> _PROBLEM TO WORK ON_
To complete the exercise, write out all the data exactly.

> _DATA FOR THE TASK_
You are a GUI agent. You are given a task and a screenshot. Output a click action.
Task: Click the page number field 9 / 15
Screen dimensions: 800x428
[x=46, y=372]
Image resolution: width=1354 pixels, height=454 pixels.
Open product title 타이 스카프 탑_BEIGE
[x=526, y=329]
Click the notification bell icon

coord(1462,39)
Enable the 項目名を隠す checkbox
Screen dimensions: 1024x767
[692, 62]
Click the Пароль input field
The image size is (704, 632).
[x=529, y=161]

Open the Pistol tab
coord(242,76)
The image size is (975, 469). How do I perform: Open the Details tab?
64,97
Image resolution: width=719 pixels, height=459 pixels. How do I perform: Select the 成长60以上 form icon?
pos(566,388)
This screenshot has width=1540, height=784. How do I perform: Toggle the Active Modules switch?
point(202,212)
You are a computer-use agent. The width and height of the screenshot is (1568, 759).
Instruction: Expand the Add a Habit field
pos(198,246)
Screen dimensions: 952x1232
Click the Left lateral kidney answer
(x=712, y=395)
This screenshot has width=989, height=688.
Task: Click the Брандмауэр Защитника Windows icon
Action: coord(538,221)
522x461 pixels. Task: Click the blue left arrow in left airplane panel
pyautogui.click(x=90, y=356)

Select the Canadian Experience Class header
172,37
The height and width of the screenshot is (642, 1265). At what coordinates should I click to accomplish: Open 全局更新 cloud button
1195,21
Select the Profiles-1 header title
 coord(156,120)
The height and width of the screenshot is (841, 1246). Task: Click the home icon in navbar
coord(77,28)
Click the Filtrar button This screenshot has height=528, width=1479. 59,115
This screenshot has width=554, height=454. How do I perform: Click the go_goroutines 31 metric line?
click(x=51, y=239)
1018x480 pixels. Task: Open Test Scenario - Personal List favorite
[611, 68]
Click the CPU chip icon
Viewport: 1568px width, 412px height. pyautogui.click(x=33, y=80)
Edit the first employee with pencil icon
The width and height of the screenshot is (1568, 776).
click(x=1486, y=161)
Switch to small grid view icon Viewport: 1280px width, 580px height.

> _ANSWER BELOW_
You are a GUI agent. You are given a task and a screenshot. Output a click action.
Task: Click the page number field 9 / 15
Screen dimensions: 800x428
[x=46, y=372]
Image resolution: width=1354 pixels, height=454 pixels.
Open product title 타이 스카프 탑_BEIGE
[x=526, y=329]
Click the notification bell icon

coord(1462,39)
Enable the 項目名を隠す checkbox
Screen dimensions: 1024x767
[692, 62]
Click the Пароль input field
The image size is (704, 632).
[x=529, y=161]

Open the Pistol tab
coord(242,76)
The image size is (975, 469). How do I perform: Open the Details tab?
64,97
Image resolution: width=719 pixels, height=459 pixels. How do I perform: Select the 成长60以上 form icon?
pos(566,388)
This screenshot has width=1540, height=784. How do I perform: Toggle the Active Modules switch?
point(202,212)
You are a computer-use agent. The width and height of the screenshot is (1568, 759).
Instruction: Expand the Add a Habit field
pos(198,246)
Screen dimensions: 952x1232
Click the Left lateral kidney answer
(x=712, y=395)
This screenshot has width=989, height=688.
Task: Click the Брандмауэр Защитника Windows icon
Action: coord(538,221)
522x461 pixels. Task: Click the blue left arrow in left airplane panel
pyautogui.click(x=90, y=356)

Select the Canadian Experience Class header
172,37
The height and width of the screenshot is (642, 1265). At what coordinates should I click to accomplish: Open 全局更新 cloud button
1195,21
Select the Profiles-1 header title
 coord(156,120)
The height and width of the screenshot is (841, 1246). Task: Click the home icon in navbar
coord(77,28)
Click the Filtrar button This screenshot has height=528, width=1479. 59,115
This screenshot has width=554, height=454. How do I perform: Click the go_goroutines 31 metric line?
click(x=51, y=239)
1018x480 pixels. Task: Open Test Scenario - Personal List favorite
[611, 68]
Click the CPU chip icon
Viewport: 1568px width, 412px height. pyautogui.click(x=33, y=80)
Edit the first employee with pencil icon
The width and height of the screenshot is (1568, 776).
click(x=1486, y=161)
Switch to small grid view icon Viewport: 1280px width, 580px height.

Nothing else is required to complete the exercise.